In the 1980s, New Zealand ended 60 years of government ownership of a vast system of commercial timber plantations that was originally established to halt depletion of the country's indigenous forests. The government plantations were sold to private investors, whose practices are now monitored by the New Zealand Ministry of Forestry.

But Libby, an internationally recognized redwood expert who has worked and studied in New Zealand, said government regulators there judge timber companies "on the merits" of their operations, instead of relying on "prescriptive" measures favored in California to address environmental concerns. As a result, Libby said, timberland owners in New Zealand, unlike those in California, don't face "additional risks from changing political directions."

In investing in New Zealand, Soper-Wheeler is ignoring spotty and largely unsuccessful efforts over the past century to establish viable redwood production there.

"The early efforts failed because of poor location and planting techniques, but we know a lot more now," said Libby. In 1979, Libby was involved in redwood planting experiments with the New Zealand Forest Research Institute.

Libby said preliminary results suggest that redwoods, if planted in areas that mimic the temperate climate and wet winters of the North Coast, can grow even larger in New Zealand.

Getting the best

By tapping into the genetics of the best redwoods available, Soper-Wheeler's plantation forests could end up with towering trees of unusual stature and strength, he said.

Libby said as it is, New Zealand already is home to "one of the most beautiful groves of redwoods I've ever seen anywhere."

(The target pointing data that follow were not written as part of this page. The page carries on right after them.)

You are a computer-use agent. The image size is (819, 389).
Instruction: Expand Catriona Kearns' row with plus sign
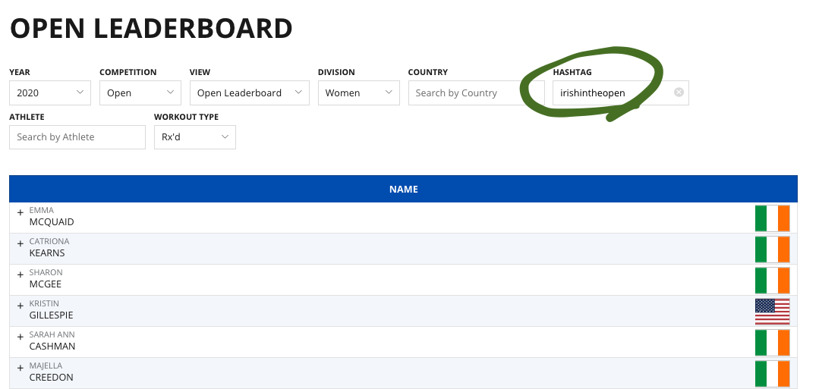[x=20, y=243]
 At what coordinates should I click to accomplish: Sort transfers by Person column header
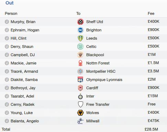click(x=11, y=13)
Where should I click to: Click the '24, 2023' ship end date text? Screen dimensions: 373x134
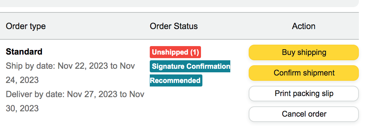coord(22,80)
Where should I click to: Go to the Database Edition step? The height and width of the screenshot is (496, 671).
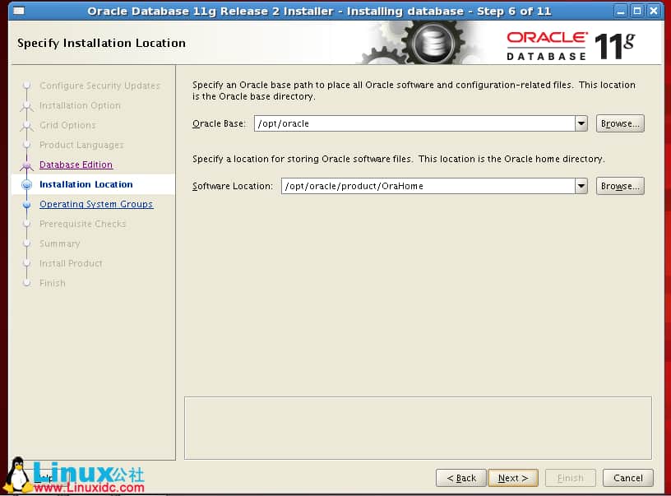coord(76,165)
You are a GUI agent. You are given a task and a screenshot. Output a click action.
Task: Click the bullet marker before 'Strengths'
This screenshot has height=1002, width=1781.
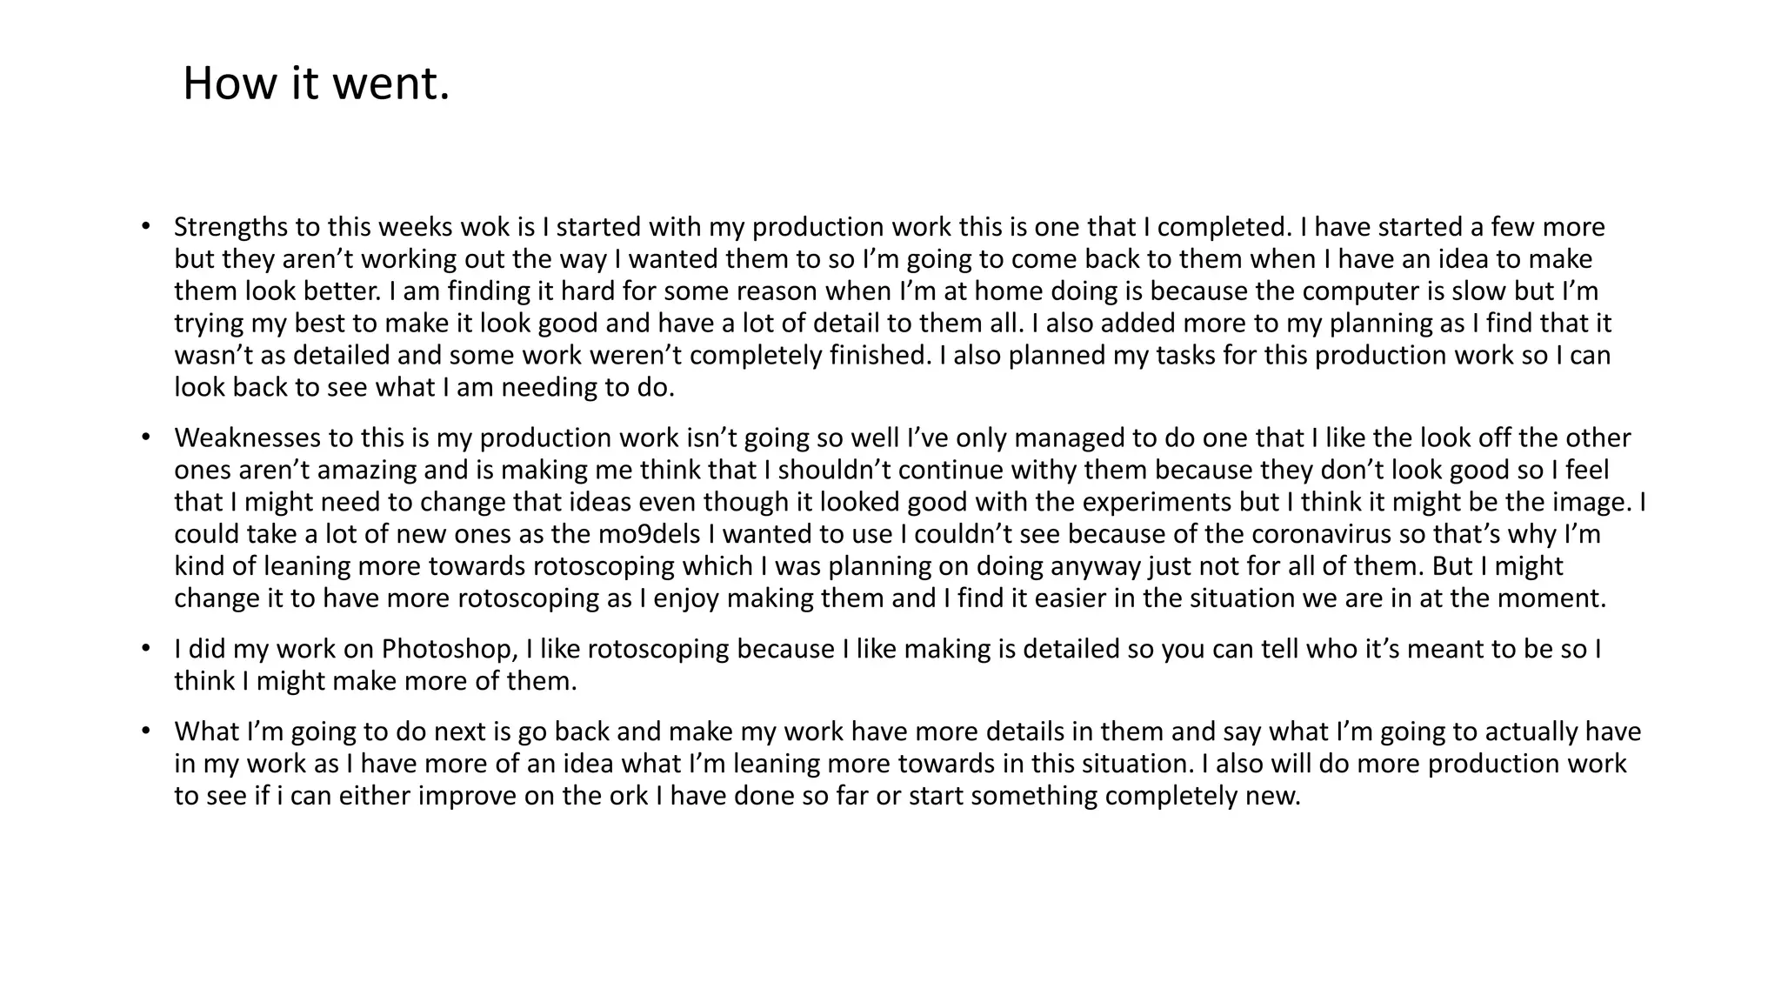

"It was planted only 100 years ago as part of a random experiment," he said. Today, the redwood grove near Rotorua is a major New Zealand tourist attraction, drawing as many visitors as state and federal redwood parks on the North Coast.

For family-owned Soper-Wheeler, the New Zealand redwood venture represents a second migration.

Time to move

About 100 years ago, company founders in Wisconsin speculated on timber investments in California and Oregon, including a 14,000-acre tract surrounding Strawberry Valley in the Sierra Nevada northeast of Marysville. Since then, the company's holdings and production capacities in Northern California have grown dramatically.

The company's turn to New Zealand is not without financial risks, Holmes acknowledged recently in a written explanation to his employees.

But Holmes said a century ago, company owners headed West "not because they wanted to, but because they felt they had no choice."

"Similarly, today's investors would prefer to continue their growth in California, but under the circumstances are convinced that growing in California is not an option and that they too have no choice."

So, said Holmes, "What goes around comes around, and here we go again."